The University of California, Los Angeles has announced a two-year, $1 million grant from the W.M. Keck Foundation in support of research aimed at improving the way images and large data sets are collected and analyzed in science, engineering, medicine, and other fields.
The grant will support UCLA's "Leveraging Sparsity" project, which aims to expand real-world applications of "compressive sensing," a method that uses mathematical algorithms to reconstruct complex medical and scientific images and data sets precisely from sparse amounts of information. "Our goal is to leverage mathematical advances to transform the way imaging and related data are acquired, analyzed and understood," said lead principal investigator Paul S. Weiss, who directs the university's California NanoSystems Institute and holds the Fred Kavli Chair in Nanosystems Sciences. "The result will be richer, more meaningful data [obtained] through significant changes in how experiments are currently conducted and analyzed."

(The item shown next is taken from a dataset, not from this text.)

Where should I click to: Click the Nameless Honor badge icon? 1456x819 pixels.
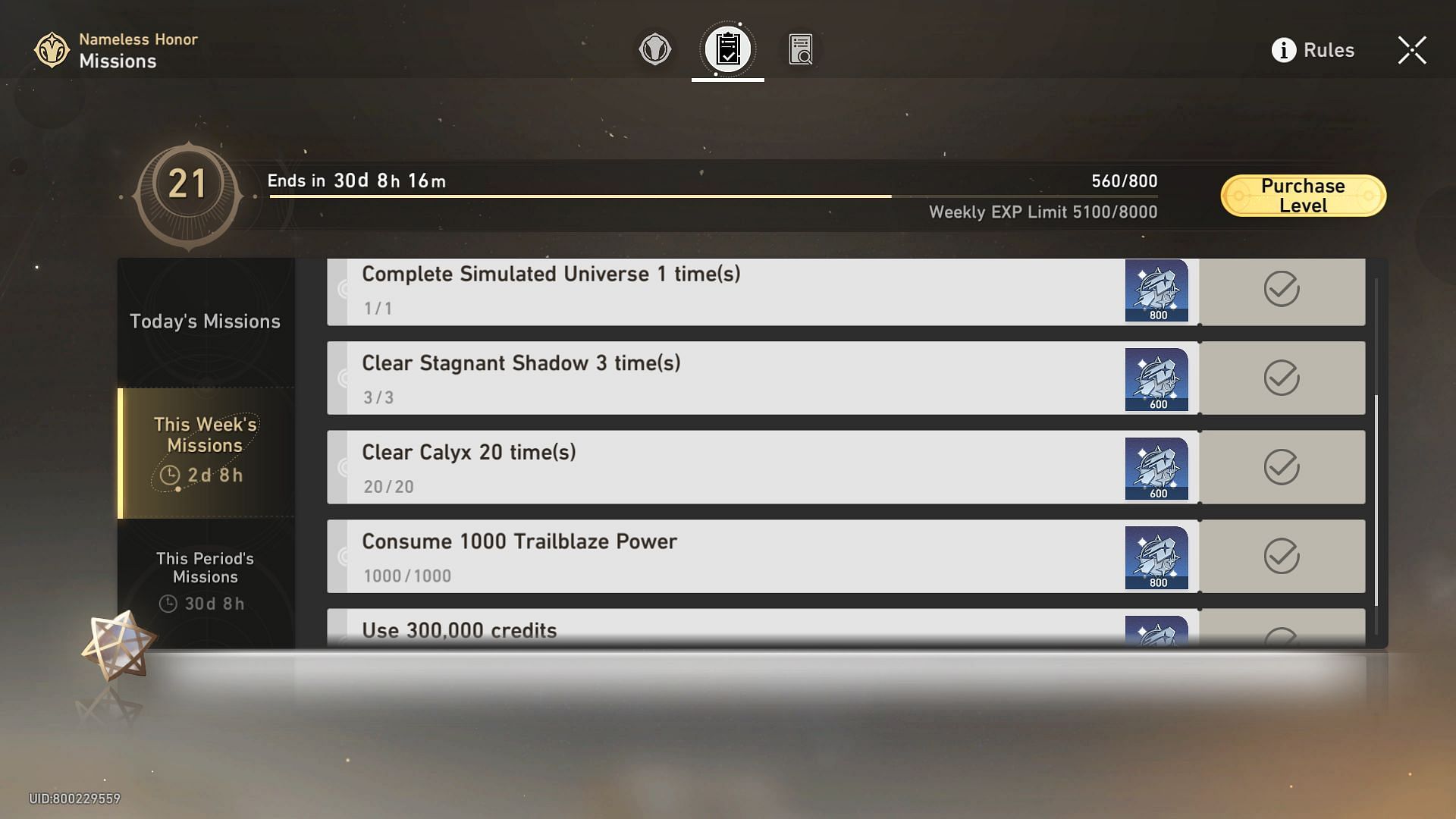[51, 50]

One specific area of research the group plans to pursue is the detection of epilepsy, where conventional analysis is often inadequate. "Medical data are expensive to acquire and frequently are difficult to interpret," said principal investigator Mark Cohen, director of the UCLA Semel NeuroImaging Training Program. "We believe that understanding the ways in which complete data sets — analogous to complete images — can be formed from sparse samples will help us to extract better and more accurate diagnoses from the limited data that can be acquired from people being evaluated for epilepsy."